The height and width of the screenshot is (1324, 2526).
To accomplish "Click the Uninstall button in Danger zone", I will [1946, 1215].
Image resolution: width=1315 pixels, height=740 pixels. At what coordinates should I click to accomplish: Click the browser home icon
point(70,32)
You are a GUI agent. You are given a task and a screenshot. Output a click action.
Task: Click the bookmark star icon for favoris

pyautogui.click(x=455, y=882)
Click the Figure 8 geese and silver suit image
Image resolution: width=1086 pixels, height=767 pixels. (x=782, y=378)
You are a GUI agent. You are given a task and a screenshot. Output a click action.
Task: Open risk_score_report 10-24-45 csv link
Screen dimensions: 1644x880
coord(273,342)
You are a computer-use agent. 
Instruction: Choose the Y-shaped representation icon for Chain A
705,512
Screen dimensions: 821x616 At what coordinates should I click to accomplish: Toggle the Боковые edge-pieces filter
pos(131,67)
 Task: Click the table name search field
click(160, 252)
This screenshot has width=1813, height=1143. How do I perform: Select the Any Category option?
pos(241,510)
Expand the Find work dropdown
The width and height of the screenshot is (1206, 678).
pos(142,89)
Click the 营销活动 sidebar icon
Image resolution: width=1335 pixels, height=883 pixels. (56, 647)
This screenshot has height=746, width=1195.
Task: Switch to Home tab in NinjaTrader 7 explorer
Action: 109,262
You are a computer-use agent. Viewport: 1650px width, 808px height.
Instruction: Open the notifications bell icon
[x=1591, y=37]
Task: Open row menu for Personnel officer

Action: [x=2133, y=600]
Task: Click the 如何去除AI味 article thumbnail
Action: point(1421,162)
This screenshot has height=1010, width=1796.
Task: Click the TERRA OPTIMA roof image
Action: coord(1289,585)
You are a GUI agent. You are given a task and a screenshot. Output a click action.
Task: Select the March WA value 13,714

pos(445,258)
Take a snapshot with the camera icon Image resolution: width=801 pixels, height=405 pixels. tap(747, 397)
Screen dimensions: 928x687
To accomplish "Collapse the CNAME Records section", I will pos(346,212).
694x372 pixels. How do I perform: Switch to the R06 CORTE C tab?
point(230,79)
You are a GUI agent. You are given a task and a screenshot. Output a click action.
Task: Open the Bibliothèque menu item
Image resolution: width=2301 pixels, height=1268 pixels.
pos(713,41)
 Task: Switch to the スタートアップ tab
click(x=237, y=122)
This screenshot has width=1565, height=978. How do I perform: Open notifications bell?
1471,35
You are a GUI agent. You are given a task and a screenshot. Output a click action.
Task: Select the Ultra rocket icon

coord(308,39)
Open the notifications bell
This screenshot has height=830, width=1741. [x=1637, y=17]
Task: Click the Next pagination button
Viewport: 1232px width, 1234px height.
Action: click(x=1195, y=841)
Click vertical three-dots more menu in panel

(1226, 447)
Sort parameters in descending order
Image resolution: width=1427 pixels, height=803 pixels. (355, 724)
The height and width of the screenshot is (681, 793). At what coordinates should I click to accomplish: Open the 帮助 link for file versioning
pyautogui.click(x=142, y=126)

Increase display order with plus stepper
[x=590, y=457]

Problem to solve.
Transcribe all records exactly as written.

Answer.
The height and width of the screenshot is (1324, 2526).
To accomplish "Click the Uninstall button in Danger zone", I will [1946, 1215].
Image resolution: width=1315 pixels, height=740 pixels. At what coordinates should I click to accomplish: Click the browser home icon
point(70,32)
You are a GUI agent. You are given a task and a screenshot. Output a click action.
Task: Click the bookmark star icon for favoris

pyautogui.click(x=455, y=882)
Click the Figure 8 geese and silver suit image
Image resolution: width=1086 pixels, height=767 pixels. (x=782, y=378)
You are a GUI agent. You are given a task and a screenshot. Output a click action.
Task: Open risk_score_report 10-24-45 csv link
Screen dimensions: 1644x880
coord(273,342)
You are a computer-use agent. 
Instruction: Choose the Y-shaped representation icon for Chain A
705,512
Screen dimensions: 821x616 At what coordinates should I click to accomplish: Toggle the Боковые edge-pieces filter
pos(131,67)
 Task: Click the table name search field
click(160, 252)
This screenshot has width=1813, height=1143. How do I perform: Select the Any Category option?
pos(241,510)
Expand the Find work dropdown
The width and height of the screenshot is (1206, 678).
pos(142,89)
Click the 营销活动 sidebar icon
Image resolution: width=1335 pixels, height=883 pixels. (56, 647)
This screenshot has height=746, width=1195.
Task: Switch to Home tab in NinjaTrader 7 explorer
Action: 109,262
You are a computer-use agent. Viewport: 1650px width, 808px height.
Instruction: Open the notifications bell icon
[x=1591, y=37]
Task: Open row menu for Personnel officer

Action: [x=2133, y=600]
Task: Click the 如何去除AI味 article thumbnail
Action: point(1421,162)
This screenshot has height=1010, width=1796.
Task: Click the TERRA OPTIMA roof image
Action: coord(1289,585)
You are a GUI agent. You are given a task and a screenshot. Output a click action.
Task: Select the March WA value 13,714

pos(445,258)
Take a snapshot with the camera icon Image resolution: width=801 pixels, height=405 pixels. tap(747, 397)
Screen dimensions: 928x687
To accomplish "Collapse the CNAME Records section", I will pos(346,212).
694x372 pixels. How do I perform: Switch to the R06 CORTE C tab?
point(230,79)
You are a GUI agent. You are given a task and a screenshot. Output a click action.
Task: Open the Bibliothèque menu item
Image resolution: width=2301 pixels, height=1268 pixels.
pos(713,41)
 Task: Switch to the スタートアップ tab
click(x=237, y=122)
This screenshot has width=1565, height=978. How do I perform: Open notifications bell?
1471,35
You are a GUI agent. You are given a task and a screenshot. Output a click action.
Task: Select the Ultra rocket icon

coord(308,39)
Open the notifications bell
This screenshot has height=830, width=1741. [x=1637, y=17]
Task: Click the Next pagination button
Viewport: 1232px width, 1234px height.
Action: click(x=1195, y=841)
Click vertical three-dots more menu in panel

(1226, 447)
Sort parameters in descending order
Image resolution: width=1427 pixels, height=803 pixels. (355, 724)
The height and width of the screenshot is (681, 793). At what coordinates should I click to accomplish: Open the 帮助 link for file versioning
pyautogui.click(x=142, y=126)

Increase display order with plus stepper
[x=590, y=457]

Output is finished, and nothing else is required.